Work instructions » Your task is to copy every record exactly.
---
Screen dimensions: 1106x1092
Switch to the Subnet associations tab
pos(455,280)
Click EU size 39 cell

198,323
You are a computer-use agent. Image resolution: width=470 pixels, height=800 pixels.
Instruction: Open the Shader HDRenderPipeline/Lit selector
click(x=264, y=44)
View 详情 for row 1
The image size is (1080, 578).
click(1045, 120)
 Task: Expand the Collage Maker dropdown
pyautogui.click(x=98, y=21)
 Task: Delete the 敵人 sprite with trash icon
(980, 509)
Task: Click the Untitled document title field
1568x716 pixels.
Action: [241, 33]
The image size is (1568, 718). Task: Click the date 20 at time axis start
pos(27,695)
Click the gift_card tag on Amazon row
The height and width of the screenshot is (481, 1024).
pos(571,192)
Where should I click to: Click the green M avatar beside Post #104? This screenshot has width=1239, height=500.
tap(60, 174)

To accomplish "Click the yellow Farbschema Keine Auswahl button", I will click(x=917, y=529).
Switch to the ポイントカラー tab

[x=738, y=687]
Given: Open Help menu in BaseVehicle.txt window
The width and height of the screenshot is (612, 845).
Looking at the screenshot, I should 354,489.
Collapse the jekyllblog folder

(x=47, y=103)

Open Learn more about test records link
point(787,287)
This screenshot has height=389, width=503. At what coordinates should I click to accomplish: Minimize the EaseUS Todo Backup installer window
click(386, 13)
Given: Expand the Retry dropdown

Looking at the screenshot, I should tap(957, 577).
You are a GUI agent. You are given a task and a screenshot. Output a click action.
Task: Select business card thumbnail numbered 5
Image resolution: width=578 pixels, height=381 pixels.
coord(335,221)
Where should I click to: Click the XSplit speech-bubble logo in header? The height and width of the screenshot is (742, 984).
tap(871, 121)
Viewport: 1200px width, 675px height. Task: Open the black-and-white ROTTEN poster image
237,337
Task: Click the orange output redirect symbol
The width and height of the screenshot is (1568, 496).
---
Exercise answer »
Screen dimensions: 1106x1092
Switch to the Subnet associations tab
pos(455,280)
Click EU size 39 cell

198,323
You are a computer-use agent. Image resolution: width=470 pixels, height=800 pixels.
Instruction: Open the Shader HDRenderPipeline/Lit selector
click(x=264, y=44)
View 详情 for row 1
The image size is (1080, 578).
click(1045, 120)
 Task: Expand the Collage Maker dropdown
pyautogui.click(x=98, y=21)
 Task: Delete the 敵人 sprite with trash icon
(980, 509)
Task: Click the Untitled document title field
1568x716 pixels.
Action: [241, 33]
The image size is (1568, 718). Task: Click the date 20 at time axis start
pos(27,695)
Click the gift_card tag on Amazon row
The height and width of the screenshot is (481, 1024).
pos(571,192)
Where should I click to: Click the green M avatar beside Post #104? This screenshot has width=1239, height=500.
tap(60, 174)

To accomplish "Click the yellow Farbschema Keine Auswahl button", I will click(x=917, y=529).
Switch to the ポイントカラー tab

[x=738, y=687]
Given: Open Help menu in BaseVehicle.txt window
The width and height of the screenshot is (612, 845).
Looking at the screenshot, I should 354,489.
Collapse the jekyllblog folder

(x=47, y=103)

Open Learn more about test records link
point(787,287)
This screenshot has height=389, width=503. At what coordinates should I click to accomplish: Minimize the EaseUS Todo Backup installer window
click(386, 13)
Given: Expand the Retry dropdown

Looking at the screenshot, I should tap(957, 577).
You are a GUI agent. You are given a task and a screenshot. Output a click action.
Task: Select business card thumbnail numbered 5
Image resolution: width=578 pixels, height=381 pixels.
coord(335,221)
Where should I click to: Click the XSplit speech-bubble logo in header? The height and width of the screenshot is (742, 984).
tap(871, 121)
Viewport: 1200px width, 675px height. Task: Open the black-and-white ROTTEN poster image
237,337
Task: Click the orange output redirect symbol
The width and height of the screenshot is (1568, 496).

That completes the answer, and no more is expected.